About this task :: The expected result is an exact copy of the lines from the one holding "This screenshot has" to the last line of the material, with pictures removed and nothing added.

[Start of Attachment]

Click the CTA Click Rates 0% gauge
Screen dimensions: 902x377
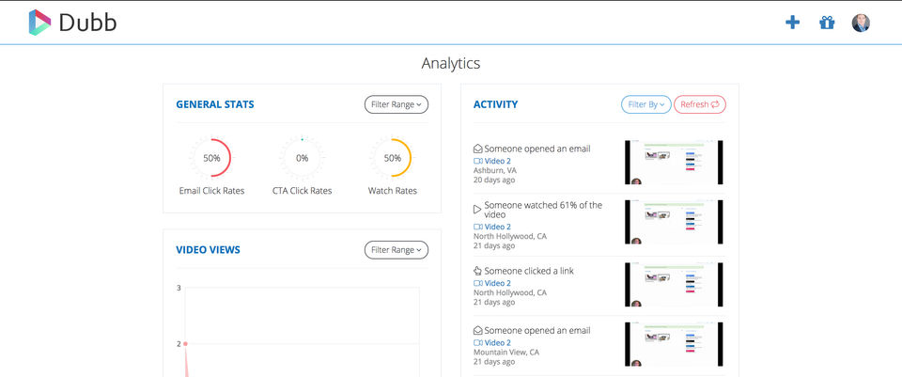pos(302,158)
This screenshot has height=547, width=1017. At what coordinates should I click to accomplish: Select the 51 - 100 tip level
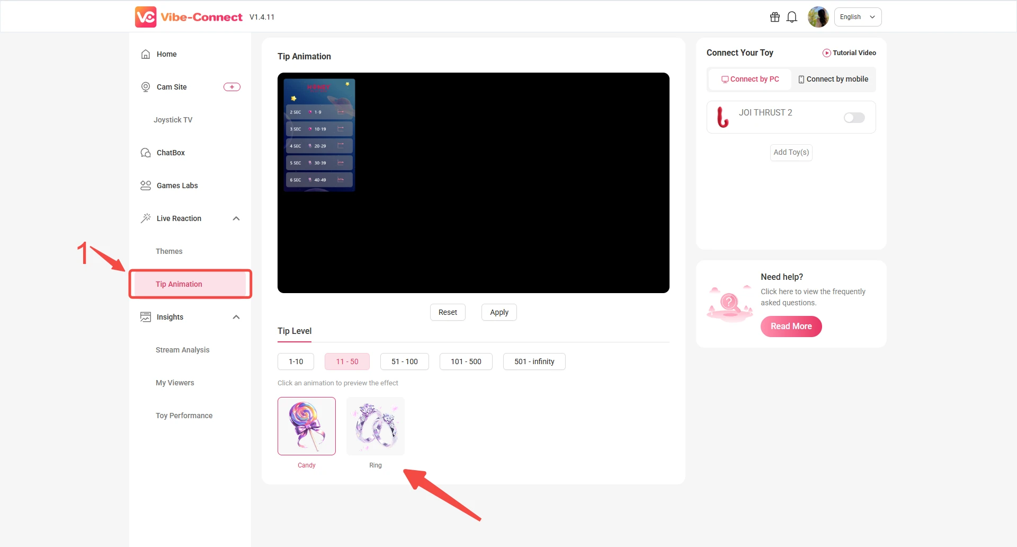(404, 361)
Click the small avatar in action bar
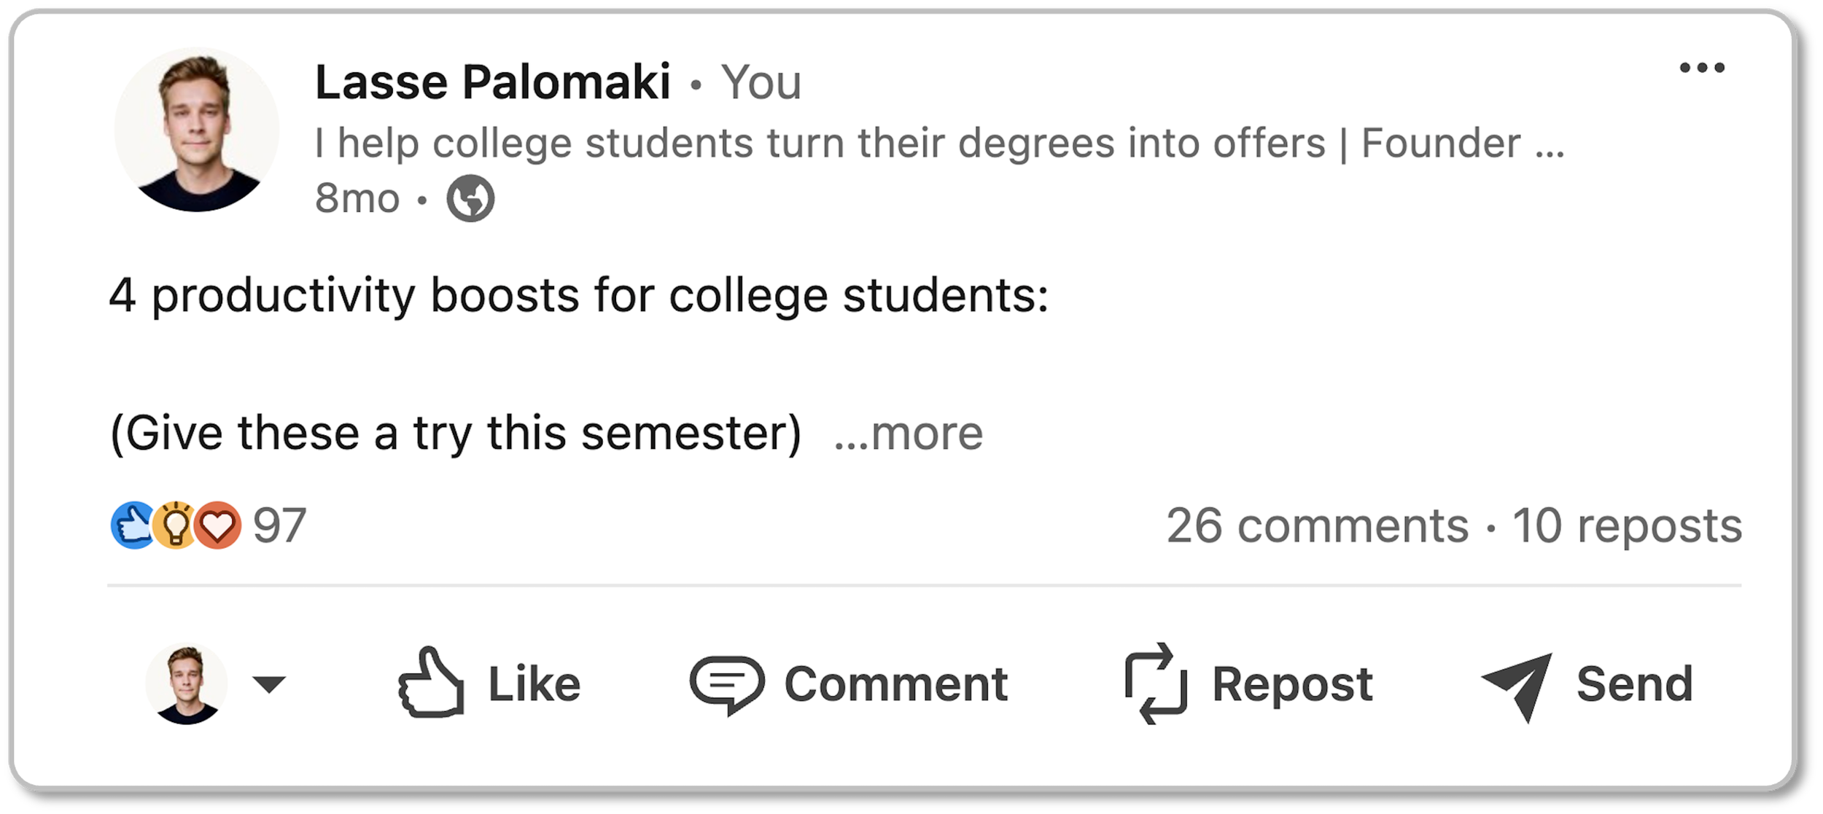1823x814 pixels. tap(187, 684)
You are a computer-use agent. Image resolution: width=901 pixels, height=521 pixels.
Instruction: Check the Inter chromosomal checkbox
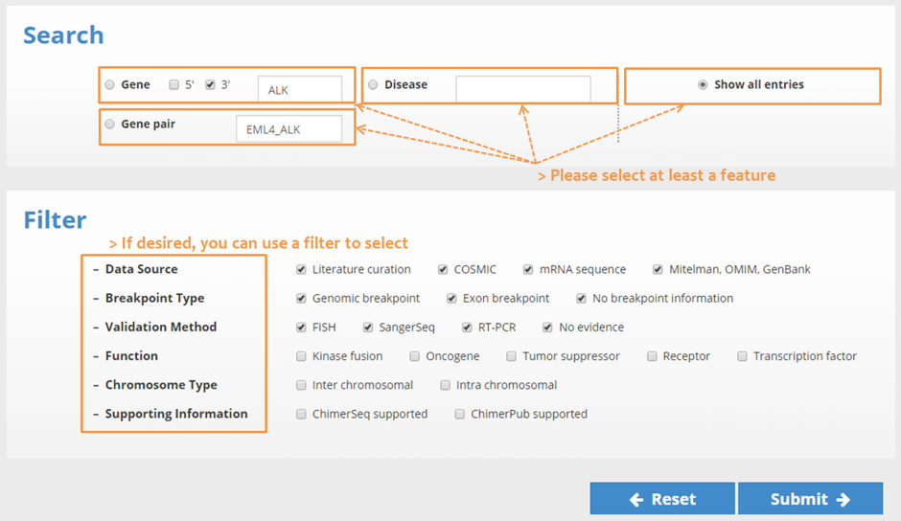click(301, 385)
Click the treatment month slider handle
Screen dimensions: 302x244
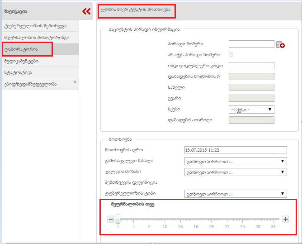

[End of Attachment]

Response box ::
This screenshot has height=547, width=1017. At what coordinates should I click to accomplish: Select the 51 - 100 tip level
(404, 361)
Click the small avatar in action bar
1823x814 pixels. tap(187, 684)
You are a computer-use agent. Image resolution: width=901 pixels, height=521 pixels.
Instruction: Check the Inter chromosomal checkbox
click(301, 385)
Click the treatment month slider handle
Screen dimensions: 302x244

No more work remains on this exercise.